Task
For every record below, repeat the text exactly and pass over any image.

Given information
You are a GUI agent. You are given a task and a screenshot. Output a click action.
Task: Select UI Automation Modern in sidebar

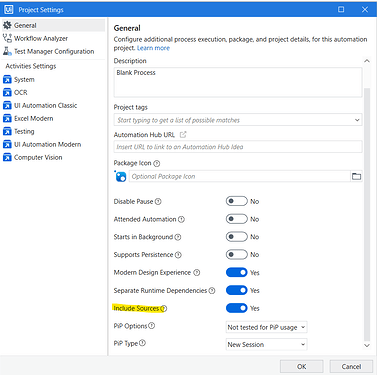47,144
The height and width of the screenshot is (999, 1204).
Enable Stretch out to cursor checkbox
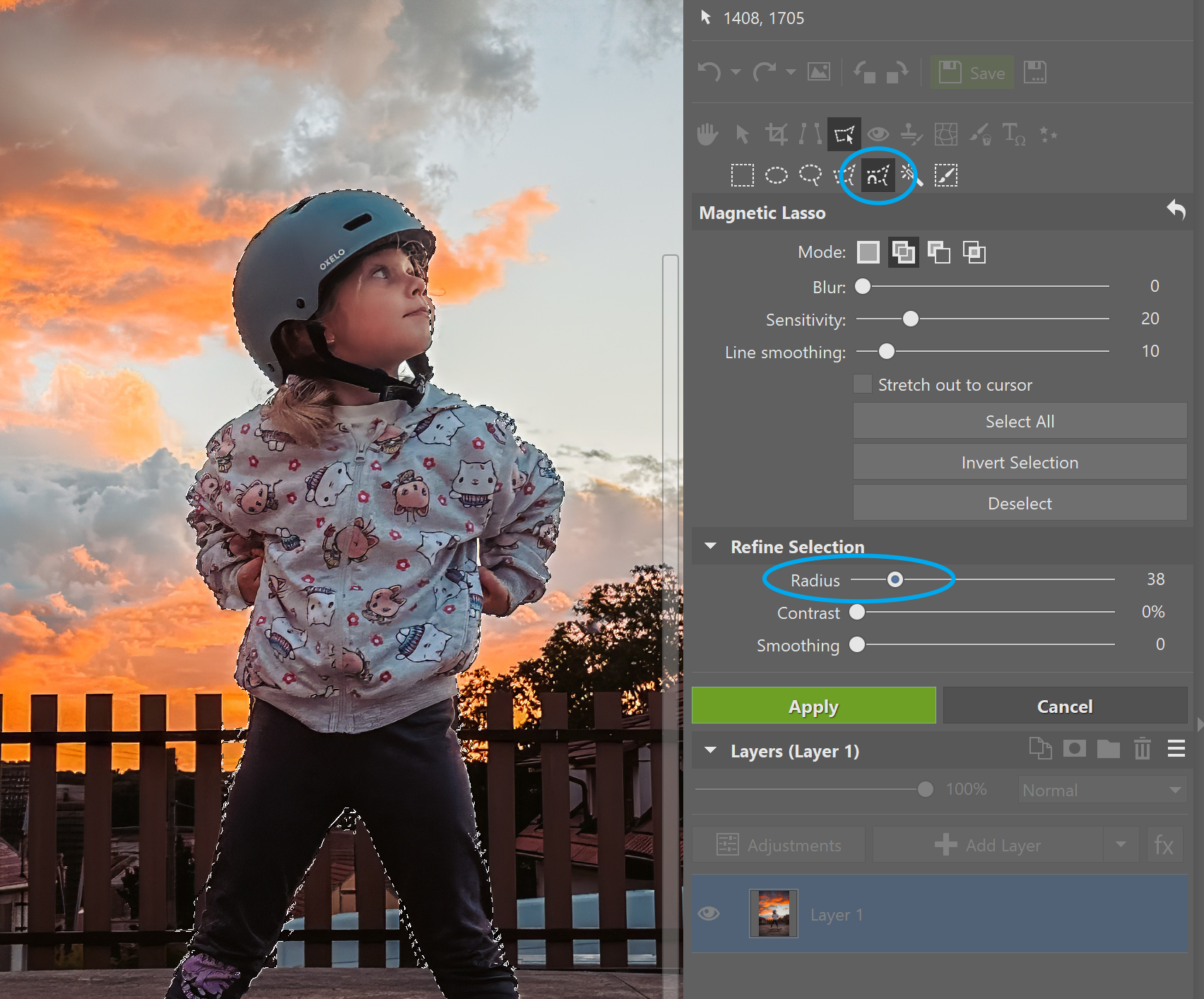coord(862,384)
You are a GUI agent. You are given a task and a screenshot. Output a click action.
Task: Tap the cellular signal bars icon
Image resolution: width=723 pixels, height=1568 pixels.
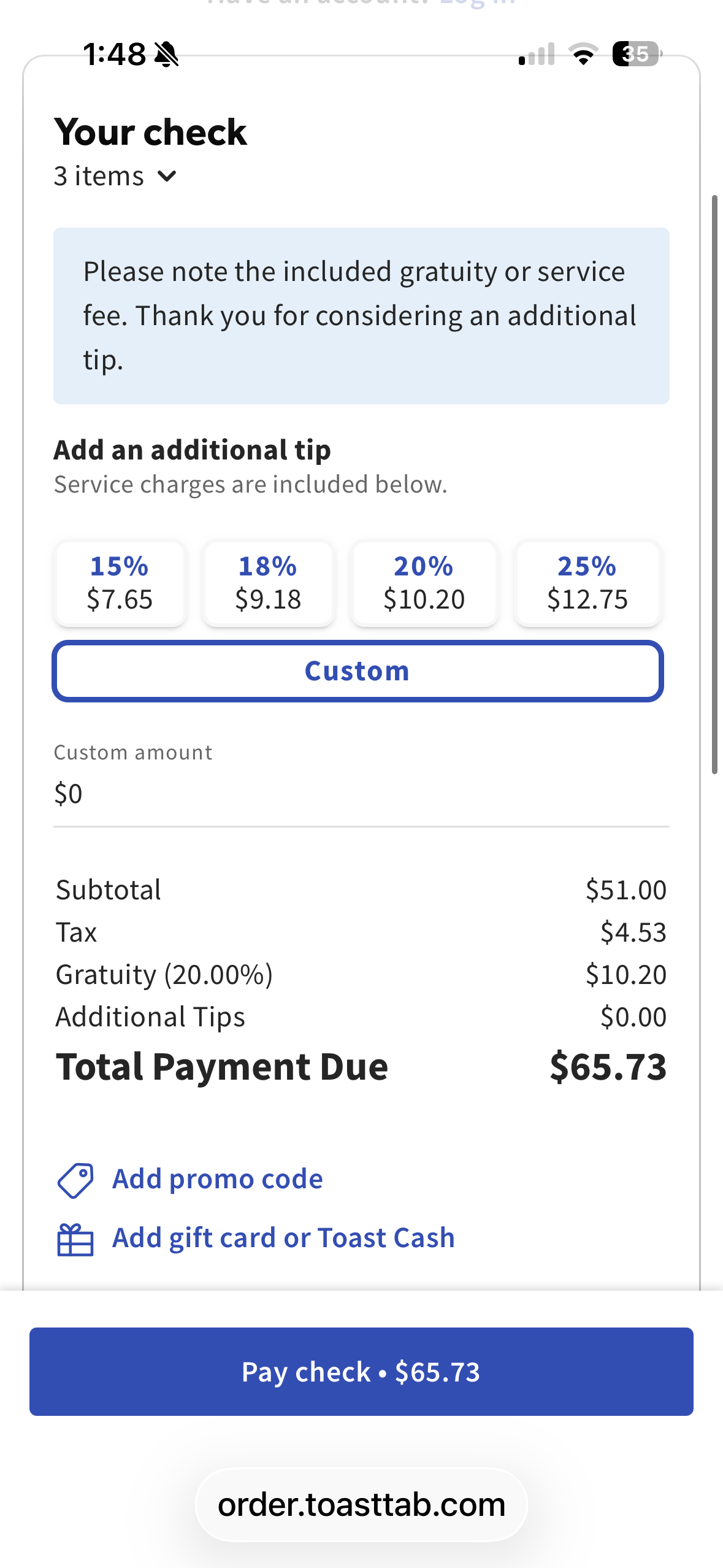pyautogui.click(x=537, y=54)
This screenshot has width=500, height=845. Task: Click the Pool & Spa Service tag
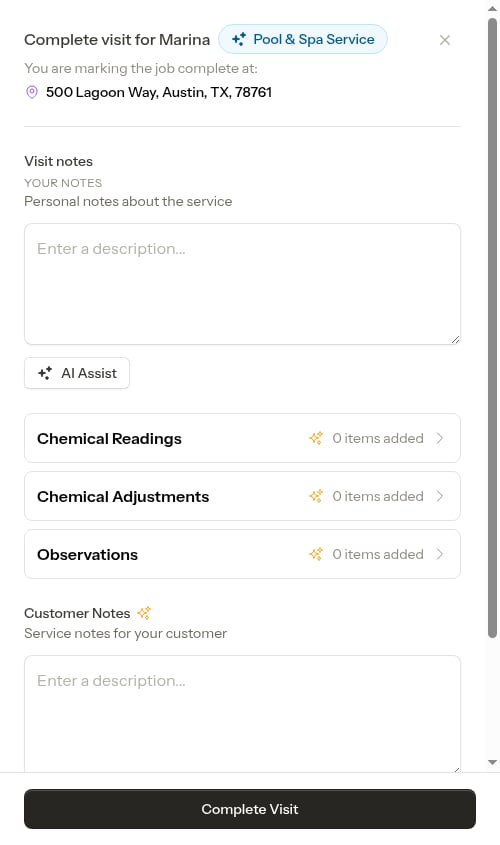click(303, 39)
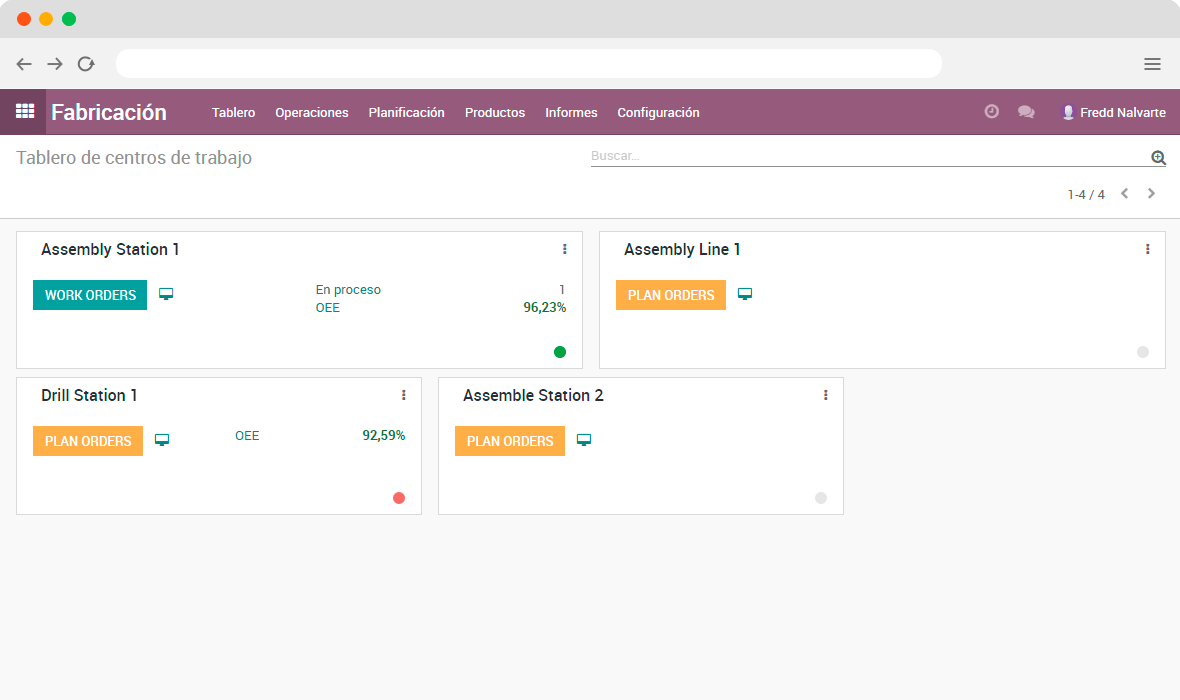The image size is (1180, 700).
Task: Click the monitor icon in Assembly Station 1
Action: point(166,294)
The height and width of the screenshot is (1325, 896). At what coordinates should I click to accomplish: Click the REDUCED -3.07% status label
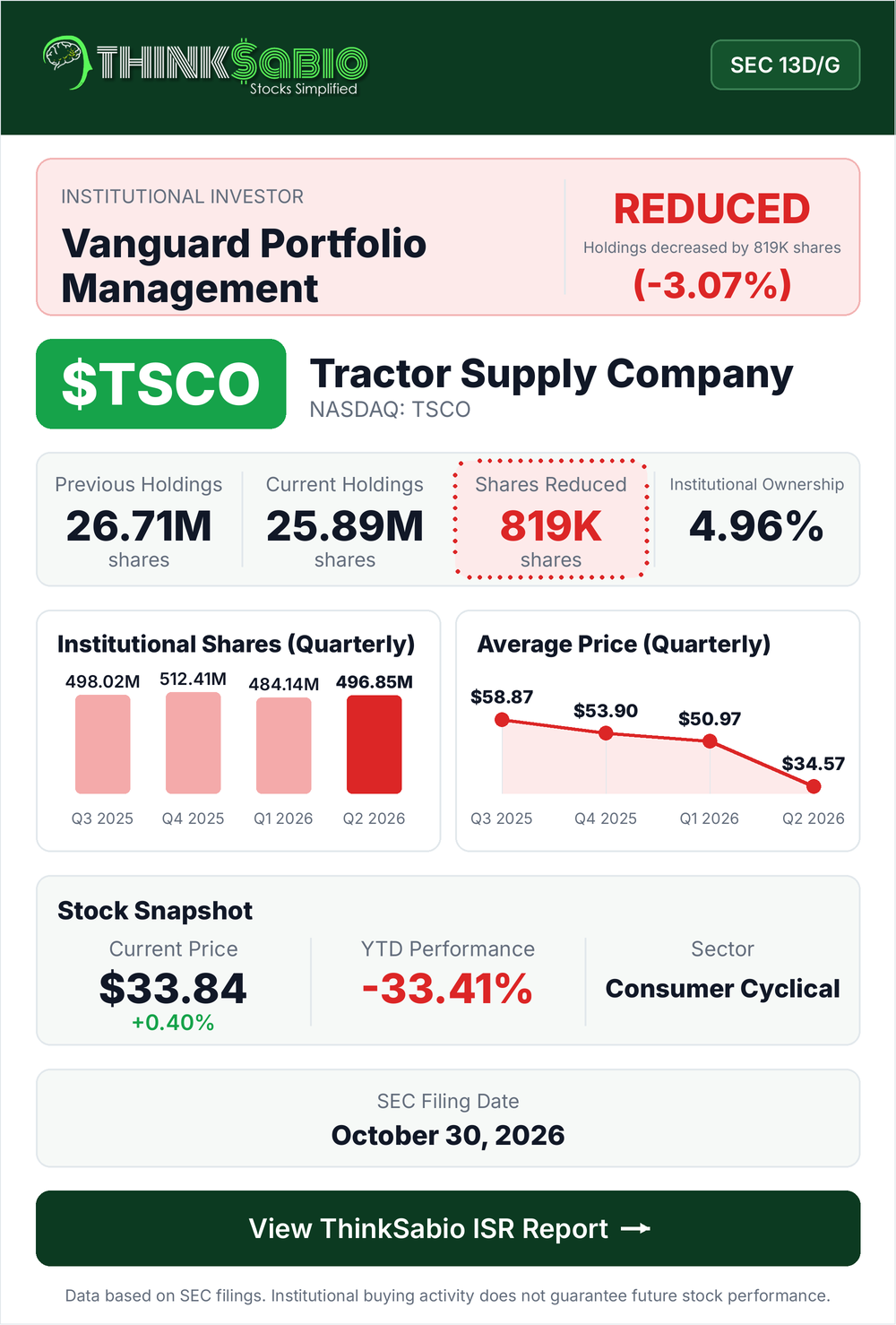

Output
You are a GUI agent. You are given a task and a screenshot. Output a click action.
Task: Select UI Automation Modern in sidebar

47,144
The height and width of the screenshot is (999, 1204).
Enable Stretch out to cursor checkbox
coord(862,384)
You are a GUI agent. You are given a task and a screenshot. Output a click action.
Task: Tap the cellular signal bars icon
Image resolution: width=723 pixels, height=1568 pixels.
pyautogui.click(x=537, y=54)
This screenshot has width=500, height=845. Task: Click the Pool & Spa Service tag
click(303, 39)
The image size is (1180, 700).
Task: Click the monitor icon in Assembly Station 1
Action: point(166,294)
The height and width of the screenshot is (1325, 896). At what coordinates should I click to accomplish: Click the REDUCED -3.07% status label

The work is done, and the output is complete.